MATERIAL SUPPLIED -
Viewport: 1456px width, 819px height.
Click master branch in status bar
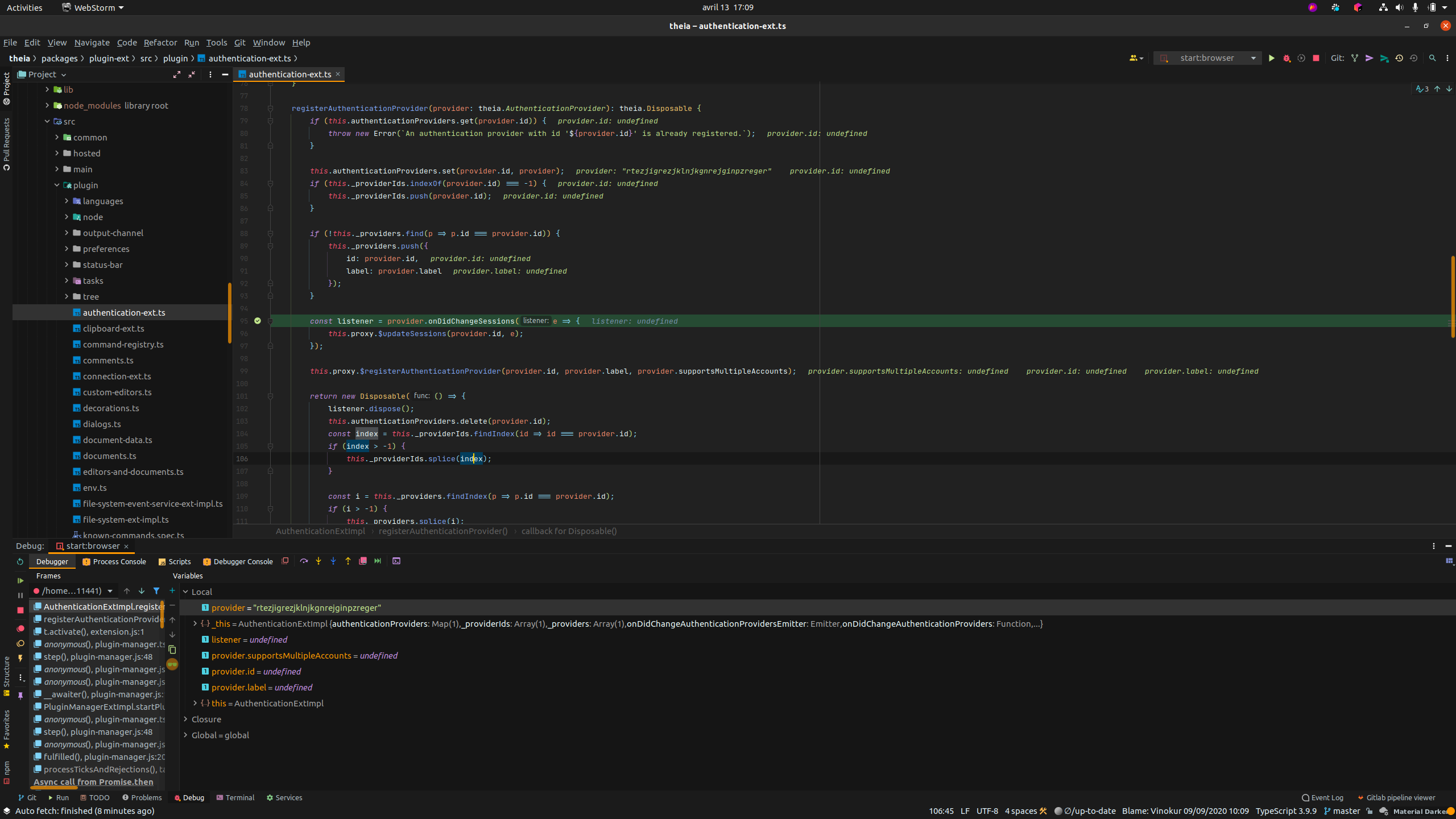point(1346,811)
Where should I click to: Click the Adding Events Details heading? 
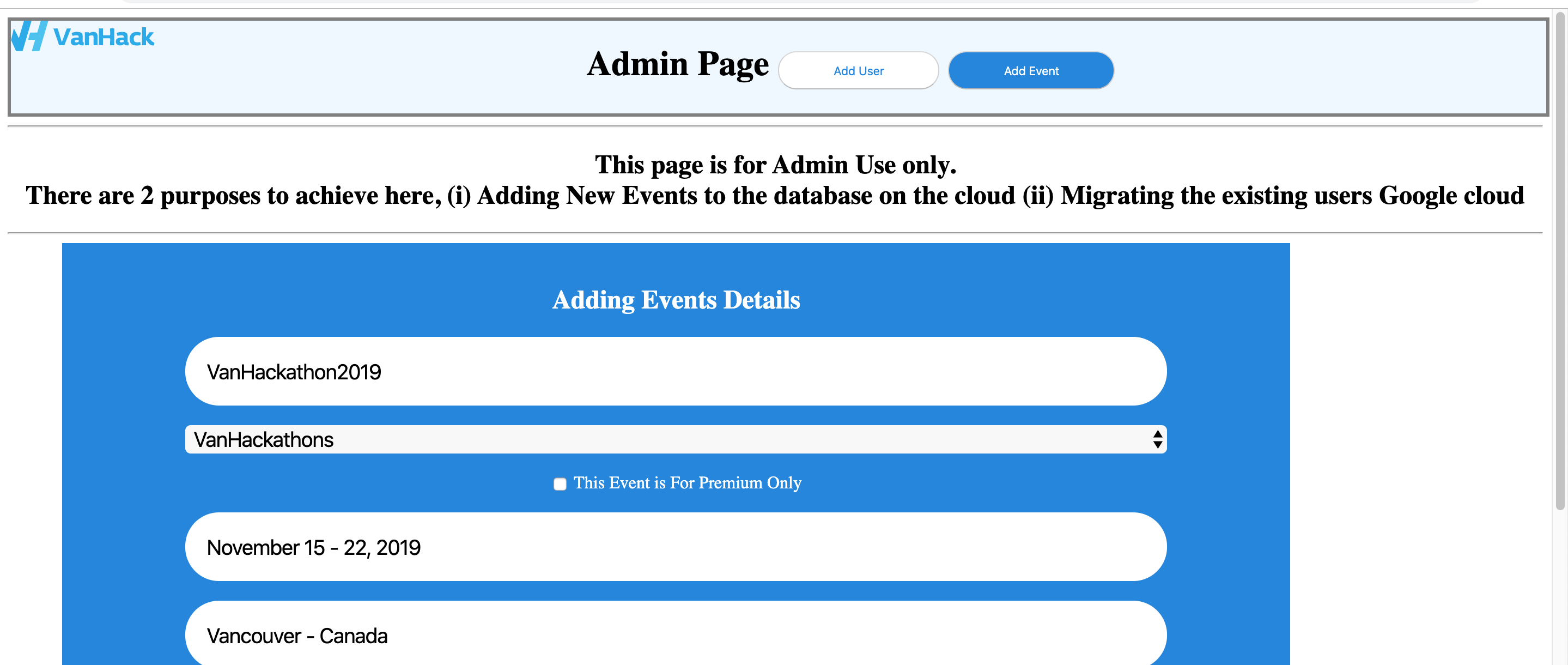click(x=676, y=300)

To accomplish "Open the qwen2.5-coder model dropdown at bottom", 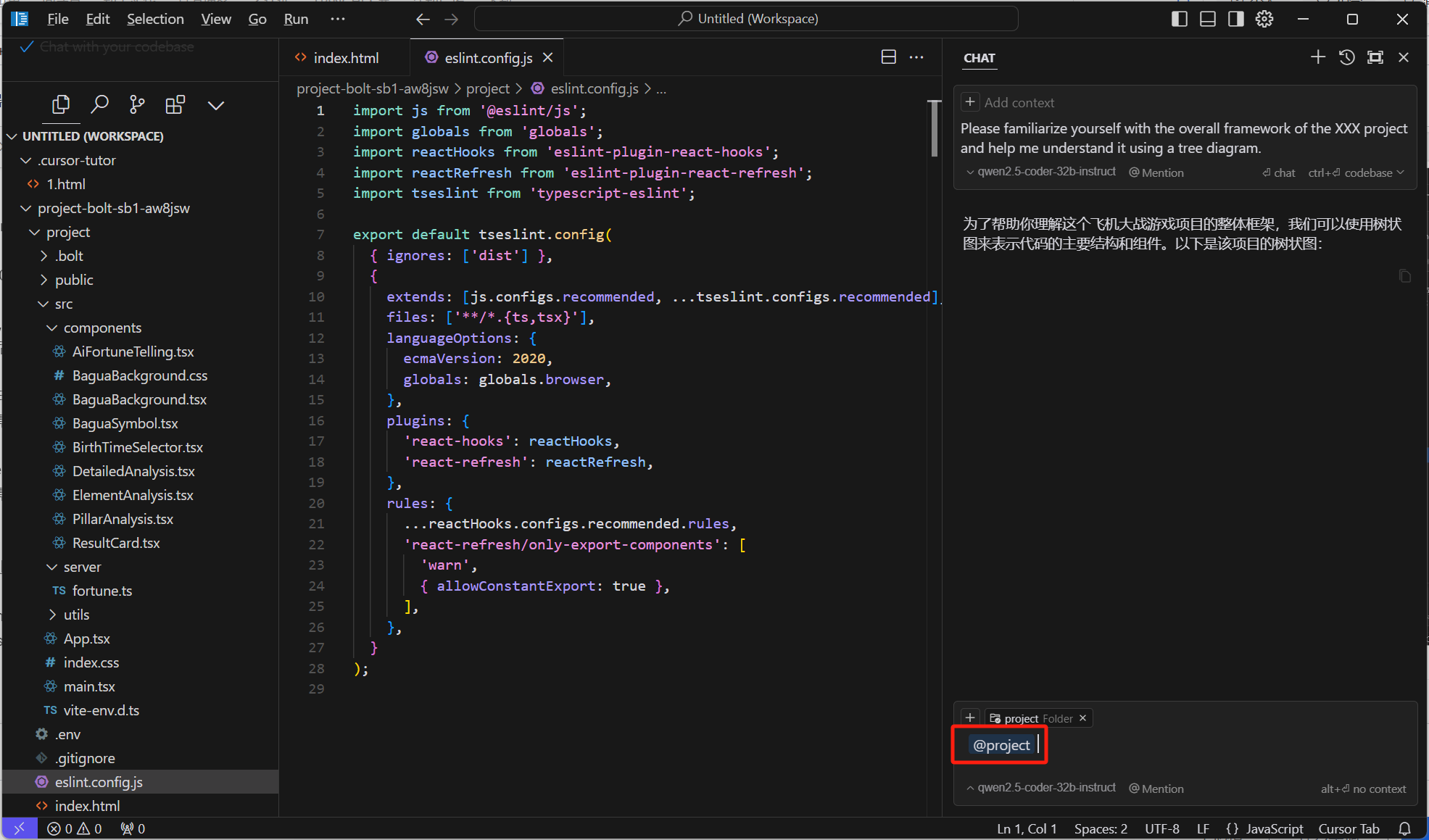I will 1041,788.
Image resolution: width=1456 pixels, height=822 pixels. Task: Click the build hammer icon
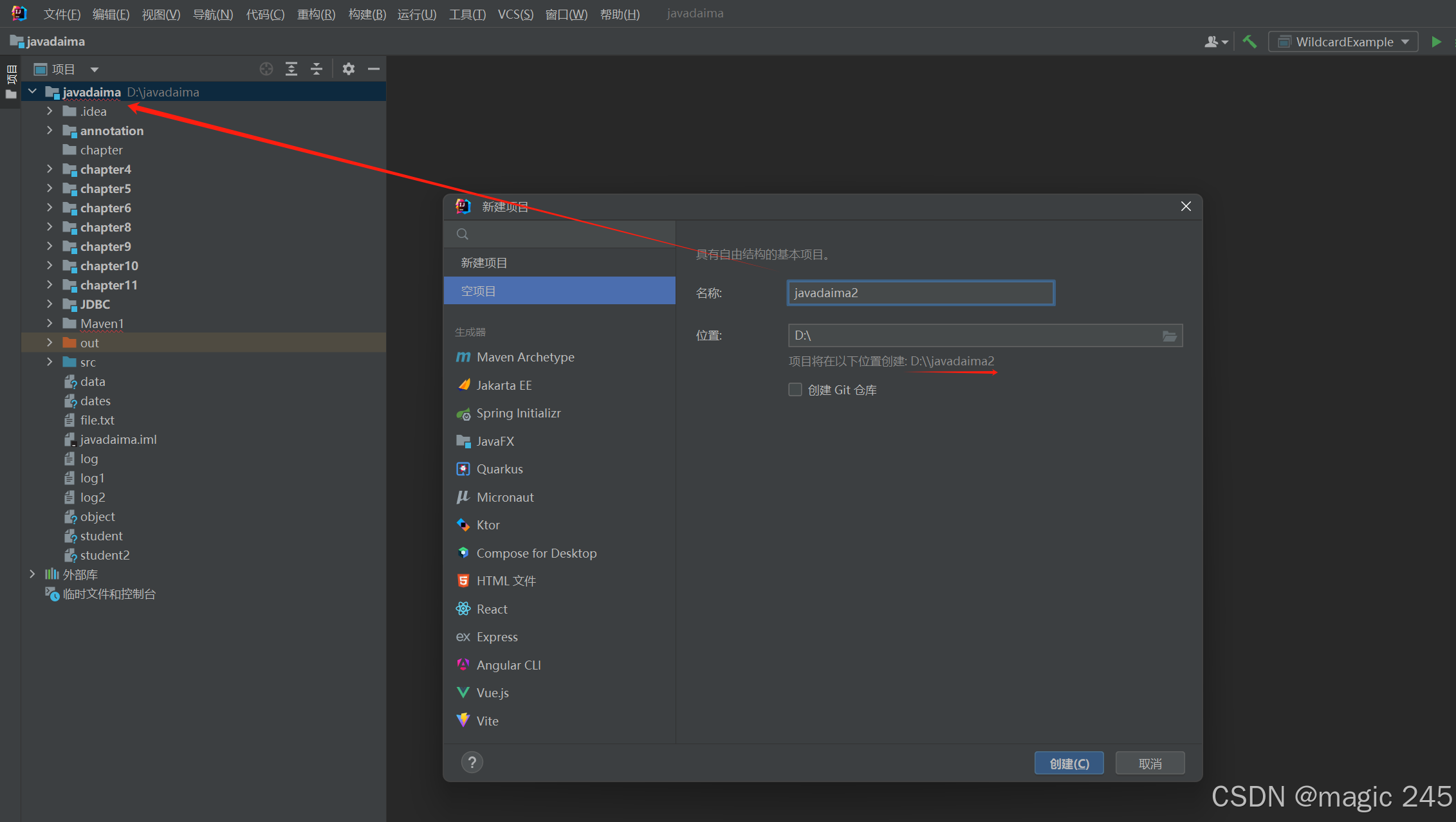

TRY IT -
Read through the entries and copy every line that includes "width".

SOLUTION FOR THIS TASK -
Viewport: 1456px width, 819px height.
Image resolution: width=1456 pixels, height=822 pixels. Task: Click the build hammer icon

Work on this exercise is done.